Al menos, al igual que Ruskin, comprende que la especialización extrema debe producir hombres estrechos y unilaterales, y que el progreso se rebela contra su aplicación demasiado rígida.177
Es consciente también de que la división del trabajo fracasa en el caso de los pobres desempleados del Estado, ya que no tienen ningún trabajo especial.178
# LA ESCLAVITUD
Plato is not blind to the ethical aspects of the problem of slavery.

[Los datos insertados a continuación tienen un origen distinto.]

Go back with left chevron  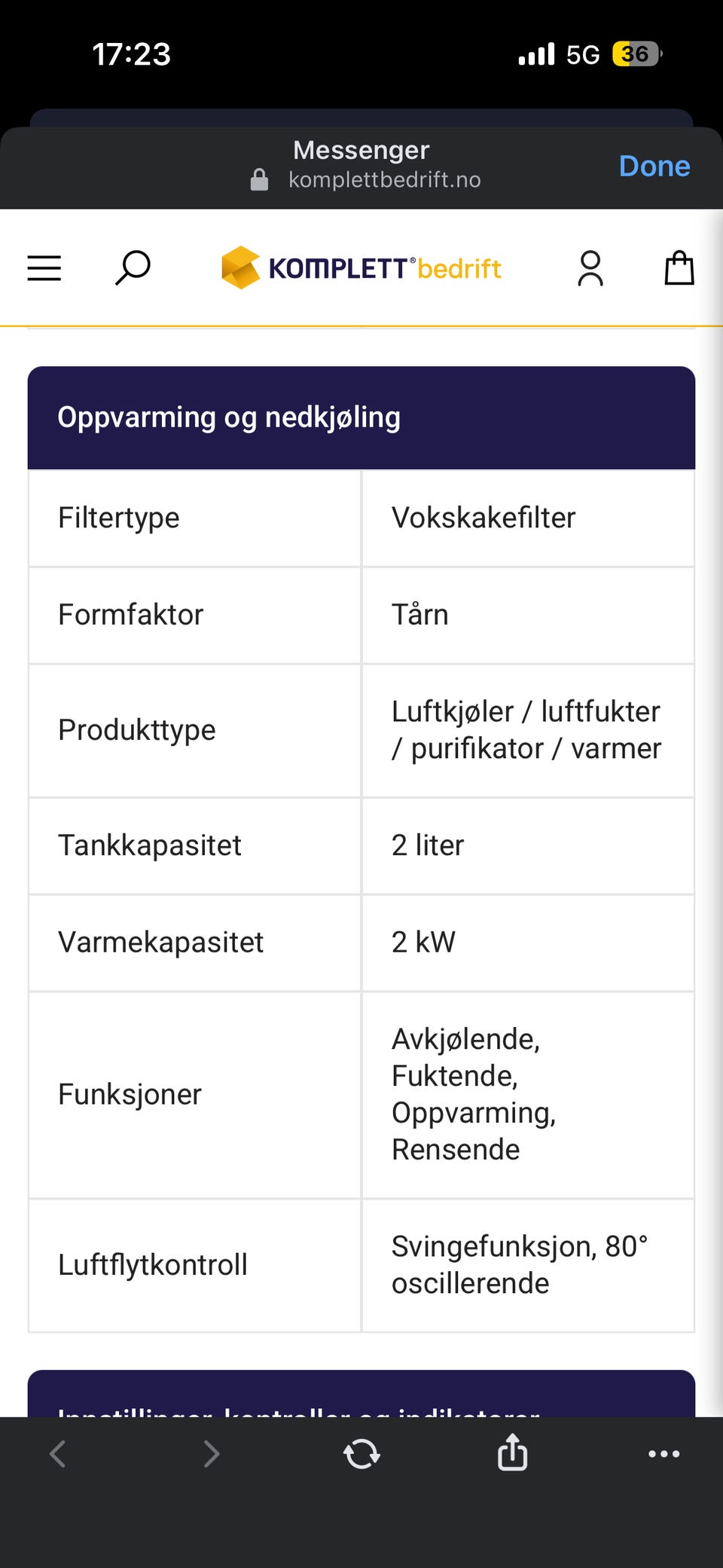58,1453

In his first healthy state (ὑγιείνη), slavery and war are conspicuously absent, and it is the natural inference that the author believed these to be necessary evils of the more complex state.fn:fn_1abc30e1eab4:179
He appreciates the dangers of absolute power, even in private life, and believes that few men can stand the strain.fn:fn_29de239337e1:180
He conceives human nature as a unity that defies absolute division into separate classes.fn:fn_622c3e0c36b4:181
Aunque no renuncia a la esclavitud en la República, la limitaría a los bárbaros y a aquellos que parecen no ser aptos para la vida superior.182
Desempeña un papel extraordinariamente pequeño en su primer Estado, y parecería que su idealismo lucha aquí contra lo que siente que es una necesidad económica. En las Leyes, acepta francamente la necesidad, y pone incluso la agricultura, así como las demás industrias, en manos de los esclavos.183
Sin embargo, no han de ser tratados como animales, sino como hombres racionales, en quienes un trato adecuado puede desarrollar cierto grado de moralidad y ambición por el buen trabajo.184
Sin duda, su propósito es económico más que ético: lograr que los esclavos estén satisfechos con su suerte y sean así mejores productores.185
No hace mención de la libertad como recompensa por el buen comportamiento, aunque en otra parte contempla la existencia de libertos en el Estado y estipula que no deberán volverse más ricos que sus antiguos amos.186
# DINERO
Así como Platón fue el primero de los pensadores griegos existentes en comprender el principio de la división del trabajo, también fue el primero en dar alguna pista sobre el origen del dinero. Afirma que este entró en uso debido al crecimiento del intercambio necesario, el cual a su vez resultó de una mayor división del trabajo.187
La función del dinero la define de manera un tanto indefinida con el término «símbolo de cambio»,188 una expresión que sugiere la definición de Ruskin: «un billete o símbolo de derecho a los bienes».189 Parece implicar que el dinero no es en sí mismo una mercancía con la que deba comerciarse.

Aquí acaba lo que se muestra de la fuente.